▶ [Passage to read]:
----
Home to harems, history-making sultans, and the type of over-the-top ornamentation that surrounds royalty, the Topkapi Palace in Istanbul is a top tourist draw for Turkish tourists even today. For lovers of religious Islamic mosaic art, it’s a must-see.
As a museum, it documents the incredible history of the Ottoman Empire sultans who lived in the compound from 1478–1853, The sprawling buildings cover more than 7,000,00 square feet, requiring visitors to break down their explorations of the vast space by the various courtyards that divided up the functions of the royal society.
Lots of Courtyards – and Sultans – Over Four Centuries
Known at the time of construction as “The Palace of Felicity” to the Ottomans, the layout was unique in many of its aspects. Daily royal life was strictly prescribed by customs, religious practices, and ceremonies, and it required isolation from the rest of the world.
This was achieved by a series of inner courtyards, secret passages, grilled windows that allowed both privacy and eavesdropping, and plenty of guarded entrances to areas like the harem. Each sultan added on to the original structures, putting in additional living quarters, gateways, and other personal modifications. Whether the ensuing paranoia and madness that future sultans were subject to were the cause of the result of the ever-increasing seclusion is subject to debate. After 4 centuries and 25 sultans, the Palace became a museum in 1924.
----
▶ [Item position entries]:

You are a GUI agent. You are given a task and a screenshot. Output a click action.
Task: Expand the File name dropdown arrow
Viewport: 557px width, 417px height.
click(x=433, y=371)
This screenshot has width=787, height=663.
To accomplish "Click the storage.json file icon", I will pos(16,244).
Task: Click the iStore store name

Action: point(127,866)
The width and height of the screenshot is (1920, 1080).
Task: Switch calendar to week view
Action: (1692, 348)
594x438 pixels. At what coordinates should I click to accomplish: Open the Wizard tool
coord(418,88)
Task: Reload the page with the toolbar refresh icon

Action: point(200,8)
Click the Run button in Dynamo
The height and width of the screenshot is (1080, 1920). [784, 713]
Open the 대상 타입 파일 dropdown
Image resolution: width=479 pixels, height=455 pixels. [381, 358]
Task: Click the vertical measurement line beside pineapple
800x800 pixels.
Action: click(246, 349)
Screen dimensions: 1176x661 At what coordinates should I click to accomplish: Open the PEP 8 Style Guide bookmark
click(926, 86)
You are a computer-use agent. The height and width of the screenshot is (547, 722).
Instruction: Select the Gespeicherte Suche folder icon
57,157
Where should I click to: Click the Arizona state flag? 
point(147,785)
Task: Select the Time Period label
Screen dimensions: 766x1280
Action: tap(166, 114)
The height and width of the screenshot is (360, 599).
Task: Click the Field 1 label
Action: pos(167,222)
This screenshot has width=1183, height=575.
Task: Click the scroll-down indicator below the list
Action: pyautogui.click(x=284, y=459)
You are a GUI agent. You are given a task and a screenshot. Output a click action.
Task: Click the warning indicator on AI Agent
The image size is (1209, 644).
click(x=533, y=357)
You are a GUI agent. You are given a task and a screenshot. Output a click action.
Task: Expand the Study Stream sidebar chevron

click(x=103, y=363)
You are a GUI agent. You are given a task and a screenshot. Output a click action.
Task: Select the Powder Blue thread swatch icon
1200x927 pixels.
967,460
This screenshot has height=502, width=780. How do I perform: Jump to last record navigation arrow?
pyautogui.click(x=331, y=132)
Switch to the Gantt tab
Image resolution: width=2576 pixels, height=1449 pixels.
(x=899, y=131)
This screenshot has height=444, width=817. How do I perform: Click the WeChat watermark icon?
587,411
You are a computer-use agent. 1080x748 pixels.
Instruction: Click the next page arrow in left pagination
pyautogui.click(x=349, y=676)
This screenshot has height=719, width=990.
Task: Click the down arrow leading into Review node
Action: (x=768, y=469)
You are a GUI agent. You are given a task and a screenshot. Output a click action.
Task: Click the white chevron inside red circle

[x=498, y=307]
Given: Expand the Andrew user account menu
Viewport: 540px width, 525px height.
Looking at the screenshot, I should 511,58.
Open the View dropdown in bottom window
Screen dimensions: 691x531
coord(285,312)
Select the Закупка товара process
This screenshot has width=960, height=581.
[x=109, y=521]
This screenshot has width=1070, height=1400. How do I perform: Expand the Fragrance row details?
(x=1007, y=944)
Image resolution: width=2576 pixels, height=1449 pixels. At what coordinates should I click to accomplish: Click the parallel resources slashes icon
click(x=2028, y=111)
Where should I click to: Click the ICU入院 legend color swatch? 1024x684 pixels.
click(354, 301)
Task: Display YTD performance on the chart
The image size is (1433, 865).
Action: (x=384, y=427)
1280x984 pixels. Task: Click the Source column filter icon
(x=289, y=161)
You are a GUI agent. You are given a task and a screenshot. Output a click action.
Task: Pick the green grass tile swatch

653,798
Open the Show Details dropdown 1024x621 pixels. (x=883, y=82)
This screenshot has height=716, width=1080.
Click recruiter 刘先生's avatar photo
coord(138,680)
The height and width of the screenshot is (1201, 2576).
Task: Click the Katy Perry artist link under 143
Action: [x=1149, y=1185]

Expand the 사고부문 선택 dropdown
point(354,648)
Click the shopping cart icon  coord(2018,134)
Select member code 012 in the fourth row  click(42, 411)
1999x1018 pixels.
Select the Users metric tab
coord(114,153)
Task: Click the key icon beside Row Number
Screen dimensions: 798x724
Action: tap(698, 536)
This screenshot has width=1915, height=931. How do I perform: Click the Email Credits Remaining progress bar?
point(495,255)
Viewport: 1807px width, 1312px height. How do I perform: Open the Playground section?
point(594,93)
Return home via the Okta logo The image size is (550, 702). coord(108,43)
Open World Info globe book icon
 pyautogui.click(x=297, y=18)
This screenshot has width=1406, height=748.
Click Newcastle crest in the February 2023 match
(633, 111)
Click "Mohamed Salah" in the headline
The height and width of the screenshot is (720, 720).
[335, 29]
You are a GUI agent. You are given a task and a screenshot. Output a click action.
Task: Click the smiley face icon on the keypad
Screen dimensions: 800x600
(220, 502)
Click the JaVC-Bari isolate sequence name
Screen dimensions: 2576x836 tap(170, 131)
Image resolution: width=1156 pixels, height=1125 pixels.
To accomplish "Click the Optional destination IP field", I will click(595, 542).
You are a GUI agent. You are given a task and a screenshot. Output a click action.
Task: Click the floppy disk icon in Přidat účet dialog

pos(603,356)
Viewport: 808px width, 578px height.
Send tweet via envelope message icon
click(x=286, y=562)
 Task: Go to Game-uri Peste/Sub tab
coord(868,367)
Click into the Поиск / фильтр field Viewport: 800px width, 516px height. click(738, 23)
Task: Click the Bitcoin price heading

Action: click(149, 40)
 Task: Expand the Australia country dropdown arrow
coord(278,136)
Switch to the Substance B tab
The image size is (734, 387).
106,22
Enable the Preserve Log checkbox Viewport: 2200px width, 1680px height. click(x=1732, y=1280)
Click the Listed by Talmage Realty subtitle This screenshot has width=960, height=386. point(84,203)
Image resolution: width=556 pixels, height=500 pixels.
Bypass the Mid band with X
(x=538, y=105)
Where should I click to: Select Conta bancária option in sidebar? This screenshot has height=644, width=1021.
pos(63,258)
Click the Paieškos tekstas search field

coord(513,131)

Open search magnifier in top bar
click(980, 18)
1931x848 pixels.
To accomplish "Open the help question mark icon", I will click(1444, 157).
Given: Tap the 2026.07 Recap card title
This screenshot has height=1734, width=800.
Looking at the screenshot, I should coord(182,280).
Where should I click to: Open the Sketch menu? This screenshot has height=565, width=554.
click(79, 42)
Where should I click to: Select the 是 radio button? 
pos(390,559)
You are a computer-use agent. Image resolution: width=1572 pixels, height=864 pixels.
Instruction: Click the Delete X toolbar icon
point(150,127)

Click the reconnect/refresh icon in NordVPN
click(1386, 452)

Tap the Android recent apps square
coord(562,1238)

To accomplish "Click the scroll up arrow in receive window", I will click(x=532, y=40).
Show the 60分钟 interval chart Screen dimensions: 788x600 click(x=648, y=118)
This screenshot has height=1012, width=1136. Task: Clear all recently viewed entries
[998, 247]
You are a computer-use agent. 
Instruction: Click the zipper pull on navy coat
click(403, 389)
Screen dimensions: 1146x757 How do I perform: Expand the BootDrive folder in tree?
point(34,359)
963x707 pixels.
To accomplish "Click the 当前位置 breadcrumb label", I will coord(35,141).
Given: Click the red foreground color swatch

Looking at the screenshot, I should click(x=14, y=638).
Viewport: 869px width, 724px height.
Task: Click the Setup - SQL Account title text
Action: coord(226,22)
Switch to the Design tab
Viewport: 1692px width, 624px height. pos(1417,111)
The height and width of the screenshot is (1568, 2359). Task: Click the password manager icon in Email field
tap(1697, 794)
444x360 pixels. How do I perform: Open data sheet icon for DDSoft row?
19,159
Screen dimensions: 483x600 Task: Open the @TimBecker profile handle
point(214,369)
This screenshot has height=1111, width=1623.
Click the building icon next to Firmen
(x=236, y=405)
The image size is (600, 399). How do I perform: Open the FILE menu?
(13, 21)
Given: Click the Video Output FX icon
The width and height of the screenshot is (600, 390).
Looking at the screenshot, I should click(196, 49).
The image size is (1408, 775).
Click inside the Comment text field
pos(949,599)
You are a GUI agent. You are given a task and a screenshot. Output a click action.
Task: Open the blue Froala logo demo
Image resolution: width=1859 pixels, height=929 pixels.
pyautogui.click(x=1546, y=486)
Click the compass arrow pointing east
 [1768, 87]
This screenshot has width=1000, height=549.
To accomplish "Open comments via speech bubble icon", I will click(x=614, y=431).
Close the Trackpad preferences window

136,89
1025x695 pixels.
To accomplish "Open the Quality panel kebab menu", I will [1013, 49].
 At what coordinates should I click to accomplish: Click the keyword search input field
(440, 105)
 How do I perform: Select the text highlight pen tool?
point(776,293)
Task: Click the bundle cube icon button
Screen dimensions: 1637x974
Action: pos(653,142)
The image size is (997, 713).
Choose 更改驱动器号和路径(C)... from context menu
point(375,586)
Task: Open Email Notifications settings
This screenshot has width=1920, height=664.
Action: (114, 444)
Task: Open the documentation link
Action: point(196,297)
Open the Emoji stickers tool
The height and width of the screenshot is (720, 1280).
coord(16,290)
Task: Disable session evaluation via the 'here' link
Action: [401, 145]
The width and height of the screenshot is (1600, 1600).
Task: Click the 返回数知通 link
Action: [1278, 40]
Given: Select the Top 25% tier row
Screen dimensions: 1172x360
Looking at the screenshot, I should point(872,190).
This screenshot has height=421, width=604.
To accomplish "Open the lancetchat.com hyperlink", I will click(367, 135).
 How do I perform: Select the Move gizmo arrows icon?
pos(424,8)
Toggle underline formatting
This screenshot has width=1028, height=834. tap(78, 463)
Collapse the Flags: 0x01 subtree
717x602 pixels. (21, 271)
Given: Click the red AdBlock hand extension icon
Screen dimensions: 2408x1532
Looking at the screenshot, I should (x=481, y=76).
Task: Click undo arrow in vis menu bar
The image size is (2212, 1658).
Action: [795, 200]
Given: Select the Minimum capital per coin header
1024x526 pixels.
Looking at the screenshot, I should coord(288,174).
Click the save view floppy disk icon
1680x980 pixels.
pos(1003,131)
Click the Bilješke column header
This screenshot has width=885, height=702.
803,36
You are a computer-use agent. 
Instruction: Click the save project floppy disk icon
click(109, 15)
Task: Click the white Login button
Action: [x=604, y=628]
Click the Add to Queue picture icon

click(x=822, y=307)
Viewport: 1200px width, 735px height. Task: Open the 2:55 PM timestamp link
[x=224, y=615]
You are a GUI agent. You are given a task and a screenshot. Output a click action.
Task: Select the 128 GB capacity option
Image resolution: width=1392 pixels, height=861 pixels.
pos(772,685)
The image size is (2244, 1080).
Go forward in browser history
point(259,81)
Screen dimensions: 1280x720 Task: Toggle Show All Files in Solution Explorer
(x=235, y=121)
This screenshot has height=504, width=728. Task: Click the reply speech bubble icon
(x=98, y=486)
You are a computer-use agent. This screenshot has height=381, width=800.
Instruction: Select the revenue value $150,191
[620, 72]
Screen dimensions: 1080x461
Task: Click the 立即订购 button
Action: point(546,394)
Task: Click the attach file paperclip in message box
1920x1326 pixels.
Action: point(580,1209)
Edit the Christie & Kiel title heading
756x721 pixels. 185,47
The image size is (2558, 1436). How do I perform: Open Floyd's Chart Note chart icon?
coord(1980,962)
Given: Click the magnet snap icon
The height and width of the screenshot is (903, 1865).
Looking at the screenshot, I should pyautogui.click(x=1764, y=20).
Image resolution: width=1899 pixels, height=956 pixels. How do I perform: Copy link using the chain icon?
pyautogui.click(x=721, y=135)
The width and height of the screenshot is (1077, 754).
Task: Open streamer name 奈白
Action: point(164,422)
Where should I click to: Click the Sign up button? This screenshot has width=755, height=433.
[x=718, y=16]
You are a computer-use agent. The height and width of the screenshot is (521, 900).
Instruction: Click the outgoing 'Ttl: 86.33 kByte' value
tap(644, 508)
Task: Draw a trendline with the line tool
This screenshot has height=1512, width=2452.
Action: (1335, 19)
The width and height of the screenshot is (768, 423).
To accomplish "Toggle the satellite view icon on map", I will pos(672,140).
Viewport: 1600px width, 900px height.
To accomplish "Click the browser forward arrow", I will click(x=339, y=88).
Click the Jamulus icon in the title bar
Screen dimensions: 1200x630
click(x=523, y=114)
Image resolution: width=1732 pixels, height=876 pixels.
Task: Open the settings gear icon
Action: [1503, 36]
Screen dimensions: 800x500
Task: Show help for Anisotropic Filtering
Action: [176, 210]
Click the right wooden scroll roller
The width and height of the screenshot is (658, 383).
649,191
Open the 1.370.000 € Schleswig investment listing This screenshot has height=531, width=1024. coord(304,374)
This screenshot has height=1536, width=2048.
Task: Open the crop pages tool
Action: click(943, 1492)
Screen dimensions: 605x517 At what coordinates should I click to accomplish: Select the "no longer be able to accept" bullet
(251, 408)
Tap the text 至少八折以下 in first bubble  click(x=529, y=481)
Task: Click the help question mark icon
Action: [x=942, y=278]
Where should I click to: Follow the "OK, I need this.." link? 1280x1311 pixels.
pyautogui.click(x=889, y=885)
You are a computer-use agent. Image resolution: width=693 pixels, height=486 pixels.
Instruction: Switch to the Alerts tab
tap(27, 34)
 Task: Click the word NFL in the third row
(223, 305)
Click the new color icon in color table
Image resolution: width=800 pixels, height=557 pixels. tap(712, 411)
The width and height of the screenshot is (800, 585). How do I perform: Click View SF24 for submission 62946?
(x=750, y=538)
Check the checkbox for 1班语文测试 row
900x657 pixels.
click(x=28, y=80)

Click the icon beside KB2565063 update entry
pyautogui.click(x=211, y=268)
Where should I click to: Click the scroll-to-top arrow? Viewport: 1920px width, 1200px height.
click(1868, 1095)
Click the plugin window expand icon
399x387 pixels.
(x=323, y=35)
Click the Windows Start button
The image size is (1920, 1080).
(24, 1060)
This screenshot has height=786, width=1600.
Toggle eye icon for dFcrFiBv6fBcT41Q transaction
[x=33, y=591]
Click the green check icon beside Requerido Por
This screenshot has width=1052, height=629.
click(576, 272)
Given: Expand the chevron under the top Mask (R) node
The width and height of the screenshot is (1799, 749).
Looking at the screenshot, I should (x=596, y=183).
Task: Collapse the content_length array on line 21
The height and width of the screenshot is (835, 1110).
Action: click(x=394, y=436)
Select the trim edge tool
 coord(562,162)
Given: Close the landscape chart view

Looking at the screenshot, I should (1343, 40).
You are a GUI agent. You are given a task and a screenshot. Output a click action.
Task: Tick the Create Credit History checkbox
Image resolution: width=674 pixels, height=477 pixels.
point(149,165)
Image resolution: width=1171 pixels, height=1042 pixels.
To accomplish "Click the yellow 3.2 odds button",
----
▶ [Instructions for the task]:
Does each statement agree with the passage on Topkapi Palace? For each, answer yes or no and quote the words that settle it.
1. The palace became a museum in 1924.
2. Ottoman sultans lived in the compound until 1924.
3. The Ottomans knew the palace as "The Palace of Felicity."
These lines have no connection to the passage on Topkapi Palace.

▶ [Response to the task]:
1. Yes: "After 4 centuries and 25 sultans, the Palace became a museum in 1924."
2. No: "the Ottoman Empire sultans who lived in the compound from 1478–1853"
3. Yes: "Known at the time of construction as “The Palace of Felicity” to the Ottomans"